● **Document**:
☆ ☆ ☆ ☆ ☆

1) ALORS QUE le professionnel du crédit est tenu d'un devoir d'information, de conseil et de mise en garde à l'égard d'un emprunteur spécialement lorsqu'il s'agit d'un emprunteur non averti ; qu'en déduisant de ce que M. Y... aurait été « négociateur immobilier », qu'il était un emprunteur averti, sans rechercher concrètement quelles étaient les connaissances de l'emprunteur en matière de crédit, la cour d'appel a privé son arrêt de base légale au regard de l'article 1147 du code civil.
2) ALORS QUE le professionnel du crédit est tenu d'un devoir d'information, de conseil et de mise en garde à l'égard d'un emprunteur profane comme averti ; qu'il appartient au professionnel du crédit de justifier de ce qu'il a satisfait à son obligation d'information, de conseil et de mise en garde ; qu'en retenant toutefois que société Crédit Lyonnais n'avait pas manqué à son obligation d'information, de conseil et de mise en garde, sans rechercher si la société Crédit Lyonnais démontrait y avoir satisfait, la cour d'appel a privé sa décision de base légale au regard des articles 1147 et 1315 du code civil dans leur rédaction antérieure à l'ordonnance du 10 février 2016.
3) ALORS QUE le professionnel du crédit est tenu d'un devoir d'information, de conseil et de mise en garde à l'égard d'un emprunteur profane comme averti ; qu'il appartient au professionnel du crédit de justifier de ce qu'il a satisfait à son obligation d'information, de conseil et de mise en garde ; qu'en retenant, par des motifs adoptés, « que M. Y... ne rapporte pas la preuve de ce que le Crédit Lyonnais ait manqué à son devoir d'information et de mise en garde à son égard » ni « n'explique en quoi le Crédit Lyonnais aurait été tenu d'un devoir de conseil à son égard », la cour d'appel a inversé la charge de la preuve et violé les dispositions des articles 1147 et 1315 du code civil dans leur rédaction antérieure à l'ordonnance du 10 février 2016.

☆ ☆ ☆ ☆ ☆

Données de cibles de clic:
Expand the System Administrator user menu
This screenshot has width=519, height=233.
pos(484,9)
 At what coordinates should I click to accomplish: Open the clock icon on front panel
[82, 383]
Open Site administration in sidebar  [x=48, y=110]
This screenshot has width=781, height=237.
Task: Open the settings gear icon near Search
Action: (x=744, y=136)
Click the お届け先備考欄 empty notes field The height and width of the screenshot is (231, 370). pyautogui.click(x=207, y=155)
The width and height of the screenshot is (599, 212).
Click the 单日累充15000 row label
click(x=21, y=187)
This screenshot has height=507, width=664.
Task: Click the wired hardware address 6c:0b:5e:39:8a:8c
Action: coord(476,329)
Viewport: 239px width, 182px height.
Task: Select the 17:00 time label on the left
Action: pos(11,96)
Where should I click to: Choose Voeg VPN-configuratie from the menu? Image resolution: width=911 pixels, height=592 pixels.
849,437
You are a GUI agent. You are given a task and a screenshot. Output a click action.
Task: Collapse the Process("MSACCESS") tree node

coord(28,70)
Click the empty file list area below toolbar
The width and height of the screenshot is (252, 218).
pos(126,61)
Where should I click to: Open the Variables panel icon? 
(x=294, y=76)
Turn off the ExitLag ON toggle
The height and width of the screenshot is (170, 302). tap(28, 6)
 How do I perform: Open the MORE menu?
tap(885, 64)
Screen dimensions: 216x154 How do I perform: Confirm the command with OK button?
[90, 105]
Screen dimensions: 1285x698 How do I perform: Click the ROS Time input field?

☆ ☆ ☆ ☆ ☆

● **Liste des tâches**:
(A) Selon le document sur les obligations du professionnel du crédit, quels devoirs ce professionnel a-t-il envers l'emprunteur ?
(B) Recopiez le passage du document qui commence à « 1) ALORS QUE » et s'arrête après « du code civil. », en substituant « agent immobilier » à « négociateur immobilier ».
Cette liste provient d'une autre source que le document.

● **Corrigés**:
(A) Un devoir d'information, un devoir de conseil et un devoir de mise en garde.

(B)
1) ALORS QUE le professionnel du crédit est tenu d'un devoir d'information, de conseil et de mise en garde à l'égard d'un emprunteur spécialement lorsqu'il s'agit d'un emprunteur non averti ; qu'en déduisant de ce que M. Y... aurait été « agent immobilier », qu'il était un emprunteur averti, sans rechercher concrètement quelles étaient les connaissances de l'emprunteur en matière de crédit, la cour d'appel a privé son arrêt de base légale au regard de l'article 1147 du code civil.